There are nine types of privileges in SQL: SELECT, INSERT, DELETE, UPDATE, REFERENCE, USAGE, TRIGGER, EXECUTE, and UNDER.

SELECT, INSERT, DELETE and UPDATE are the basic privileges that apply to a relation.

REFERENCE is the right to use a relation in an integrity constraint.

EXECUTE is the right to execute code (for example, a persistent stored module).

UNDER is the right to create subtypes.

Obtaining privileges

The creator of a relation is the relation’s owner. The owner has all privileges and may grant privileges to others.

GRANT privilege_name
ON object_name
TO {user_name |PUBLIC |role_name}
[WITH GRANT OPTION];

The grant option allows the user who received privileges to grant the same privileges to others. A user may revoke privileges with keywords CASCADE or RESTRICT.

Transactions

What happens if the system fails in the middle of a set of changes? How should sets of changes be interleaved?

A transaction is a collection of one or more operations on the database that must be executed atomically. In other words, all of them are done or none of them are done.

SQL defines four different isolation levels. From least stringent to most stringent, they are: read uncommitted, read committed, repeatable read, and serializable.

Recursion

SQL is not a Turing complete. In other words, its not possible to solve any computation problem with the data-manipulation rules available in SQL. However, SQL has the benefits of being simple, convenient and declarative. It is expressive enough for most database queries. Basic SQL cannot express unbounded computations.

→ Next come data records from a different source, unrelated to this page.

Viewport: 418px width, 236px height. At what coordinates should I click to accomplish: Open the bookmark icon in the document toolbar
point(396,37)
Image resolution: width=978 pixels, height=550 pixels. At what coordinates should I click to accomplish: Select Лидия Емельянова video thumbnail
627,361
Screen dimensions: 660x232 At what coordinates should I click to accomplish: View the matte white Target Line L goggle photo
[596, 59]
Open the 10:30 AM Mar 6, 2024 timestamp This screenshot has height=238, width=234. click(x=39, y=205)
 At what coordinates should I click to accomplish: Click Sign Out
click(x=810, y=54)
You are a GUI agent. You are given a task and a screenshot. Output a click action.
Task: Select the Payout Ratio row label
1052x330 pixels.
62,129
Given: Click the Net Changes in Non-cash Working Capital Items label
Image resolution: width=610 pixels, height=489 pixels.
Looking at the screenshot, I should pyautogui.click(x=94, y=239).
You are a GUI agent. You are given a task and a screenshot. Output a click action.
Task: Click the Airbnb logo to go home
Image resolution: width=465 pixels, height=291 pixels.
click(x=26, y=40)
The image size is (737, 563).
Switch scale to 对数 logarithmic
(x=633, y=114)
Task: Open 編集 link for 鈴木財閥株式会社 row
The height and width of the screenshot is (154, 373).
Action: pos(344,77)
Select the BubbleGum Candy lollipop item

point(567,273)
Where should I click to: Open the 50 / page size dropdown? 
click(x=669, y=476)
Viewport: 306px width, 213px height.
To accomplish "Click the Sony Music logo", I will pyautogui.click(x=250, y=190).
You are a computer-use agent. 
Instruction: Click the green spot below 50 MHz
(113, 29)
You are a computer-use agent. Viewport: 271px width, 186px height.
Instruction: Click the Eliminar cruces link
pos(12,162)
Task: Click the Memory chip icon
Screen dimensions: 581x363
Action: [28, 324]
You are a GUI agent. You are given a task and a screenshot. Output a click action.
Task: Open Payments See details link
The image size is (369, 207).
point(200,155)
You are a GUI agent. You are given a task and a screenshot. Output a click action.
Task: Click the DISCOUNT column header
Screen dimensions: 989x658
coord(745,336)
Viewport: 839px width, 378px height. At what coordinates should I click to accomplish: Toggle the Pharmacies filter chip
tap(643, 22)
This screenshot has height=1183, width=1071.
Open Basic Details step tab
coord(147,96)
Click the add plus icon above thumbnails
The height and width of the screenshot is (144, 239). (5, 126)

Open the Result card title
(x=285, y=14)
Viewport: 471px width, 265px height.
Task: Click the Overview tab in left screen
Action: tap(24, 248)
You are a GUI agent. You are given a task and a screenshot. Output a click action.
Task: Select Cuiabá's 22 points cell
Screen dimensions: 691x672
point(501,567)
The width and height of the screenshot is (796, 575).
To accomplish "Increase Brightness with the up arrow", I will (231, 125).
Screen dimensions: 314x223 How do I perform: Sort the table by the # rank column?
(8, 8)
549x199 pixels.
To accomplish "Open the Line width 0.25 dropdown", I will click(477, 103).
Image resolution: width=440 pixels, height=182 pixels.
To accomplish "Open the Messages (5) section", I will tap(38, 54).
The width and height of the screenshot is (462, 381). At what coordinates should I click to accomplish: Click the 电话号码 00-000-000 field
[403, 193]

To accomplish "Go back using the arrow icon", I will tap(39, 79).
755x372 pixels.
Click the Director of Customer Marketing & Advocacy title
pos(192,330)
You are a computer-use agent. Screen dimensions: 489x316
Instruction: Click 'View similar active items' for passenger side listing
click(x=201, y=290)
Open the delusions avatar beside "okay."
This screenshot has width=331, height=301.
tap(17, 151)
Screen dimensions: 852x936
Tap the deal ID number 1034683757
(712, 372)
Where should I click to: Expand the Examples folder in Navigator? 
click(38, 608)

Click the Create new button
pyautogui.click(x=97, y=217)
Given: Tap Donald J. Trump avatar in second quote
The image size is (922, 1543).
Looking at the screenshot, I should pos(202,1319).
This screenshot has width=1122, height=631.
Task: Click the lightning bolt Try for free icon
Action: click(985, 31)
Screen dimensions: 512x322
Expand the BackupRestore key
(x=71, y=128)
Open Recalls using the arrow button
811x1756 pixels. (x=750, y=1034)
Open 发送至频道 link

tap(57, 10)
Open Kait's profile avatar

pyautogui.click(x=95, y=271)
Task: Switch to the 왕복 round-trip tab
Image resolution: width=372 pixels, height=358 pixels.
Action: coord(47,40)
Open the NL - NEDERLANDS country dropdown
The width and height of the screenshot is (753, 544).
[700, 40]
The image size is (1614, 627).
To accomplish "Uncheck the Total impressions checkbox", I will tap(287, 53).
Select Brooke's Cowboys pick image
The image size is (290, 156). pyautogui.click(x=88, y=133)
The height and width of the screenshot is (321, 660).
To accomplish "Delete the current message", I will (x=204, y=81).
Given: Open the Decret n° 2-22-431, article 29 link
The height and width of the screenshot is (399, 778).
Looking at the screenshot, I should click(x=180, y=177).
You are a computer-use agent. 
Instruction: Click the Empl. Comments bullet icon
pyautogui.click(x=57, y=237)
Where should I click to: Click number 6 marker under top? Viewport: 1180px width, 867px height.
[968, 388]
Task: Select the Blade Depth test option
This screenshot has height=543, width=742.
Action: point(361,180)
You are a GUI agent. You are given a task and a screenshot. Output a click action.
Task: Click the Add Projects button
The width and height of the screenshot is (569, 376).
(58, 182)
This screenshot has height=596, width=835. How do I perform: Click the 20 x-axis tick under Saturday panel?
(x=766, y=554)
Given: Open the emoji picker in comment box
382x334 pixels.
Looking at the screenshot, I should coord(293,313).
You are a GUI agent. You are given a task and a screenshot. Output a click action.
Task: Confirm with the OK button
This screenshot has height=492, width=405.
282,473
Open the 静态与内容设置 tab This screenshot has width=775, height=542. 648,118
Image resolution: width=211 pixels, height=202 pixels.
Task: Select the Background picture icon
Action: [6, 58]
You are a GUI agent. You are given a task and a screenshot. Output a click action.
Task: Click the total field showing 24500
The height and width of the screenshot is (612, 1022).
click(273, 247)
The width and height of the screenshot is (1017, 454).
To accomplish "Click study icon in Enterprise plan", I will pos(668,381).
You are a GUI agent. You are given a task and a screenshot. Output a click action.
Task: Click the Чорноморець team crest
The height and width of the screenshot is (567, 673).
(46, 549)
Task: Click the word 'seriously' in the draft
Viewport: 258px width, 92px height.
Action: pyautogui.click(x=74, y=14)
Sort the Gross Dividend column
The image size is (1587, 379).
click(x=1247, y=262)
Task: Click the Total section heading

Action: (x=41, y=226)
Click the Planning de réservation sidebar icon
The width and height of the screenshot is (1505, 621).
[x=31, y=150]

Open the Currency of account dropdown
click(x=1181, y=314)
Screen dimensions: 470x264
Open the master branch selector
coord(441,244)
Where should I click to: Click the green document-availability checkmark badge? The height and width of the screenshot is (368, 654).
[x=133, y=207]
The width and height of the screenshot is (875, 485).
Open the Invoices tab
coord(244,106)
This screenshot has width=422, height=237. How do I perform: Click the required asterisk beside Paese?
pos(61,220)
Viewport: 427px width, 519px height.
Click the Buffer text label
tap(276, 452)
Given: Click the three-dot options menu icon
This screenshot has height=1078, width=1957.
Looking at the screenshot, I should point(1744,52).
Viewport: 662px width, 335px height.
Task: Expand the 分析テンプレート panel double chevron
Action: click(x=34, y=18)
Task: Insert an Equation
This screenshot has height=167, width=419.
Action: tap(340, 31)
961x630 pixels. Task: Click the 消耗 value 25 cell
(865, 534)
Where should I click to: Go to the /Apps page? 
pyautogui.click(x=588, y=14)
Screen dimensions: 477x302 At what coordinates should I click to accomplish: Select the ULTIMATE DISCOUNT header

One type of problem that is tricky in SQL: how to find all of Mary’s ancestors, given the relation ParentOf(parent,child)? If we know how many generations out data encompasses, it’s not problem. (We can simply use a SELECT statement UNION another SELECT statement, rinse and repeat once for each generation.) The trickiness comes into play when we don’t know how many generations are involved.

The SQL With statement is useful for recursive problems. It’s like setting up temporary views.

With R1 as (query-1),

R2 as (query-2),

Rn as (query-n)

<query involving R1, …, Rn (and other tables)>

Using the With statement, we can write recursive queries. Here’s an example:

With Recursive
R as (base query
Union
recursive query)
<query involving R (and other tables)>

Here’s an example of a linear recursive query based on the relation Flights(airline,frm,to,departs,arrives):

WITH RECURSIVE Reaches(frm,to) As
(SELECT frm, to FROM Flights
UNION
(SELECT R1.frm, R2.to
FROM Reaches R1, Reaches R2
WHERE R1.to = R2.frm)
SELECT * FROM Reaches;

This same query, written in datalog, looks like this:

[1] Reaches(x,y) ← Flights(a,x,y,d,r)
[2] Reaches(x,y) ← Reaches(x,z) AND Reaches(z,y)

(In human-speak, rule [1] gives us all of the direct flights, while rule [2] gives us flight combinations that include a layover. It’s a classic recursion problem.)

The first SELECT statement in the above query corresponds to datalog rule [1]. The second SELECT statement (the recursive part) corresponds to datalog rule [2].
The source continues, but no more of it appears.